[Entries on finding words and elements]
--- start ---

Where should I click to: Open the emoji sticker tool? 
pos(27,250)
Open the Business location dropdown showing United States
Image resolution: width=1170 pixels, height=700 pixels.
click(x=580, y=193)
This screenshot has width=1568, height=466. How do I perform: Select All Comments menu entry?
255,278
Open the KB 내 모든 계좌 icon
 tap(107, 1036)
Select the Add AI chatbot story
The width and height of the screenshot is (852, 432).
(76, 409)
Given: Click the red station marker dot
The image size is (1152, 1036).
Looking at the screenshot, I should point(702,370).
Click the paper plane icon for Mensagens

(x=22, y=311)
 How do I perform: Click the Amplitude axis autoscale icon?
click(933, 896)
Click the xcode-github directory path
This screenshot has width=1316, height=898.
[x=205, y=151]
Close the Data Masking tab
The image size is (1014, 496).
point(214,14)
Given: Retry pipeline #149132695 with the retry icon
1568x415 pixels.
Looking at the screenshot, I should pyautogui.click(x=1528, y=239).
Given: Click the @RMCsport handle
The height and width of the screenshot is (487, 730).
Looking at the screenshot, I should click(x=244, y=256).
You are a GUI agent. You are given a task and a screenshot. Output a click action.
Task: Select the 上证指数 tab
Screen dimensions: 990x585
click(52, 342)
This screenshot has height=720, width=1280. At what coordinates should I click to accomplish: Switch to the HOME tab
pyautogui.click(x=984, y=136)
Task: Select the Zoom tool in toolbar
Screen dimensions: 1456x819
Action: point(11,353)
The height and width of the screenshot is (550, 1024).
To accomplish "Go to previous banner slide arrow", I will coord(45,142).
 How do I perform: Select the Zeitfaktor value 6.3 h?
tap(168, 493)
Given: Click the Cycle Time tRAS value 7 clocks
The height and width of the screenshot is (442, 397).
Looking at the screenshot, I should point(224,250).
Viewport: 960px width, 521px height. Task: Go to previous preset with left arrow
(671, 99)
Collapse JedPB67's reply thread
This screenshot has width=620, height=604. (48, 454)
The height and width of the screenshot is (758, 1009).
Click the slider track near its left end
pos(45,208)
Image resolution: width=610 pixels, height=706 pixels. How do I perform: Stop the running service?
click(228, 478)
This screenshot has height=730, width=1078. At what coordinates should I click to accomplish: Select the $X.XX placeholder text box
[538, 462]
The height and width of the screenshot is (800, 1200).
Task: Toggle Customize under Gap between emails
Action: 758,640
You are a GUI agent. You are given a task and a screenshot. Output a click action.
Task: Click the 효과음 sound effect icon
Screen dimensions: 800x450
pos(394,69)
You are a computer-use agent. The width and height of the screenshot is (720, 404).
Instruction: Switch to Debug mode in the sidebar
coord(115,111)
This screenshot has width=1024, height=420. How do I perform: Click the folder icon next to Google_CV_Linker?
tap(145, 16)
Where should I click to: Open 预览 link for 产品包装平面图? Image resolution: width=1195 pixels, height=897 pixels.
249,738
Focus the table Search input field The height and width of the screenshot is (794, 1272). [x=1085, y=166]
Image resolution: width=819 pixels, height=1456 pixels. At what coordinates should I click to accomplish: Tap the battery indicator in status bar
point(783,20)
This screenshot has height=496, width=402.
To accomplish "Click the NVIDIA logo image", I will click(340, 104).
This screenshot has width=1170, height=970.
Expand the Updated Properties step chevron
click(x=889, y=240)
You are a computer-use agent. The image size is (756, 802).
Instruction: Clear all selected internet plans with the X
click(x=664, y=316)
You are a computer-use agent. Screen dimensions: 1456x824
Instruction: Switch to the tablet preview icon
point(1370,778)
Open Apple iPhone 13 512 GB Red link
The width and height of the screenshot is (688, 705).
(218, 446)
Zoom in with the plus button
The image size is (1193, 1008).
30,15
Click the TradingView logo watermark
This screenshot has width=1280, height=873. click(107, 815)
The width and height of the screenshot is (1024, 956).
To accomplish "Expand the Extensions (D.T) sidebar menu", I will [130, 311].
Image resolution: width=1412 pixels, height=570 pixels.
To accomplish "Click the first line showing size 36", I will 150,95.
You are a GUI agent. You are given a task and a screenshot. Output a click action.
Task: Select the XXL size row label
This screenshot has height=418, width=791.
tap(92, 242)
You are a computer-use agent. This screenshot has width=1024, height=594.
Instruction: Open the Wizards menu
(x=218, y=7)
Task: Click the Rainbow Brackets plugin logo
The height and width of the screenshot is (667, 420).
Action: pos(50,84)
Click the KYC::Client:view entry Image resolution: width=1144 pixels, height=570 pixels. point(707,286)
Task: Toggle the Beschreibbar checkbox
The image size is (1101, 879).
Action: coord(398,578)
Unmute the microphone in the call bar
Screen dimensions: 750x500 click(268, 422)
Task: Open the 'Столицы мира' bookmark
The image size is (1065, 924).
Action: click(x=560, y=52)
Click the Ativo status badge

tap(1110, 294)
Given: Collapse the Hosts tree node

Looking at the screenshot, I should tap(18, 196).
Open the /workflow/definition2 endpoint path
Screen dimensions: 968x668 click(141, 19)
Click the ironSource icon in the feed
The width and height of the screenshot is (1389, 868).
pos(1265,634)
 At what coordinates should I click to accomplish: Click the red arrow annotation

--- end ---

▸ **SHORT PROBLEM**
Transcribe all of the material above word for word, changing nothing.

▸ **OUTPUT**
Where should I click to: Open the emoji sticker tool? 
pos(27,250)
Open the Business location dropdown showing United States
Image resolution: width=1170 pixels, height=700 pixels.
click(x=580, y=193)
This screenshot has width=1568, height=466. How do I perform: Select All Comments menu entry?
255,278
Open the KB 내 모든 계좌 icon
 tap(107, 1036)
Select the Add AI chatbot story
The width and height of the screenshot is (852, 432).
(76, 409)
Given: Click the red station marker dot
The image size is (1152, 1036).
Looking at the screenshot, I should point(702,370).
Click the paper plane icon for Mensagens

(x=22, y=311)
 How do I perform: Click the Amplitude axis autoscale icon?
click(933, 896)
Click the xcode-github directory path
This screenshot has width=1316, height=898.
[x=205, y=151]
Close the Data Masking tab
The image size is (1014, 496).
point(214,14)
Given: Retry pipeline #149132695 with the retry icon
1568x415 pixels.
Looking at the screenshot, I should pyautogui.click(x=1528, y=239).
Given: Click the @RMCsport handle
The height and width of the screenshot is (487, 730).
Looking at the screenshot, I should click(x=244, y=256).
You are a GUI agent. You are given a task and a screenshot. Output a click action.
Task: Select the 上证指数 tab
Screen dimensions: 990x585
click(52, 342)
This screenshot has height=720, width=1280. At what coordinates should I click to accomplish: Switch to the HOME tab
pyautogui.click(x=984, y=136)
Task: Select the Zoom tool in toolbar
Screen dimensions: 1456x819
Action: point(11,353)
The height and width of the screenshot is (550, 1024).
To accomplish "Go to previous banner slide arrow", I will coord(45,142).
 How do I perform: Select the Zeitfaktor value 6.3 h?
tap(168, 493)
Given: Click the Cycle Time tRAS value 7 clocks
The height and width of the screenshot is (442, 397).
Looking at the screenshot, I should point(224,250).
Viewport: 960px width, 521px height. Task: Go to previous preset with left arrow
(671, 99)
Collapse JedPB67's reply thread
This screenshot has width=620, height=604. (48, 454)
The height and width of the screenshot is (758, 1009).
Click the slider track near its left end
pos(45,208)
Image resolution: width=610 pixels, height=706 pixels. How do I perform: Stop the running service?
click(228, 478)
This screenshot has height=730, width=1078. At what coordinates should I click to accomplish: Select the $X.XX placeholder text box
[538, 462]
The height and width of the screenshot is (800, 1200).
Task: Toggle Customize under Gap between emails
Action: 758,640
You are a GUI agent. You are given a task and a screenshot. Output a click action.
Task: Click the 효과음 sound effect icon
Screen dimensions: 800x450
pos(394,69)
You are a computer-use agent. The width and height of the screenshot is (720, 404).
Instruction: Switch to Debug mode in the sidebar
coord(115,111)
This screenshot has width=1024, height=420. How do I perform: Click the folder icon next to Google_CV_Linker?
tap(145, 16)
Where should I click to: Open 预览 link for 产品包装平面图? Image resolution: width=1195 pixels, height=897 pixels.
249,738
Focus the table Search input field The height and width of the screenshot is (794, 1272). [x=1085, y=166]
Image resolution: width=819 pixels, height=1456 pixels. At what coordinates should I click to accomplish: Tap the battery indicator in status bar
point(783,20)
This screenshot has height=496, width=402.
To accomplish "Click the NVIDIA logo image", I will click(340, 104).
This screenshot has width=1170, height=970.
Expand the Updated Properties step chevron
click(x=889, y=240)
You are a computer-use agent. The image size is (756, 802).
Instruction: Clear all selected internet plans with the X
click(x=664, y=316)
You are a computer-use agent. Screen dimensions: 1456x824
Instruction: Switch to the tablet preview icon
point(1370,778)
Open Apple iPhone 13 512 GB Red link
The width and height of the screenshot is (688, 705).
(218, 446)
Zoom in with the plus button
The image size is (1193, 1008).
30,15
Click the TradingView logo watermark
This screenshot has width=1280, height=873. click(107, 815)
The width and height of the screenshot is (1024, 956).
To accomplish "Expand the Extensions (D.T) sidebar menu", I will [130, 311].
Image resolution: width=1412 pixels, height=570 pixels.
To accomplish "Click the first line showing size 36", I will 150,95.
You are a GUI agent. You are given a task and a screenshot. Output a click action.
Task: Select the XXL size row label
This screenshot has height=418, width=791.
tap(92, 242)
You are a computer-use agent. This screenshot has width=1024, height=594.
Instruction: Open the Wizards menu
(x=218, y=7)
Task: Click the Rainbow Brackets plugin logo
The height and width of the screenshot is (667, 420).
Action: pos(50,84)
Click the KYC::Client:view entry Image resolution: width=1144 pixels, height=570 pixels. point(707,286)
Task: Toggle the Beschreibbar checkbox
The image size is (1101, 879).
Action: coord(398,578)
Unmute the microphone in the call bar
Screen dimensions: 750x500 click(268, 422)
Task: Open the 'Столицы мира' bookmark
The image size is (1065, 924).
Action: click(x=560, y=52)
Click the Ativo status badge

tap(1110, 294)
Given: Collapse the Hosts tree node

Looking at the screenshot, I should tap(18, 196).
Open the /workflow/definition2 endpoint path
Screen dimensions: 968x668 click(141, 19)
Click the ironSource icon in the feed
The width and height of the screenshot is (1389, 868).
pos(1265,634)
 At what coordinates should I click to accomplish: Click the red arrow annotation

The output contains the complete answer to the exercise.